* _Task prompt_
Copy the following lines word for word, without changing anything.

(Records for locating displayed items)
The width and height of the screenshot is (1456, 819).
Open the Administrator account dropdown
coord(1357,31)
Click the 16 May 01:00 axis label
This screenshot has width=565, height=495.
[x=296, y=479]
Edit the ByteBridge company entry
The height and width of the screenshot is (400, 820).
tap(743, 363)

* _Correct result_
The width and height of the screenshot is (1456, 819).
Open the Administrator account dropdown
coord(1357,31)
Click the 16 May 01:00 axis label
This screenshot has width=565, height=495.
[x=296, y=479]
Edit the ByteBridge company entry
The height and width of the screenshot is (400, 820).
tap(743, 363)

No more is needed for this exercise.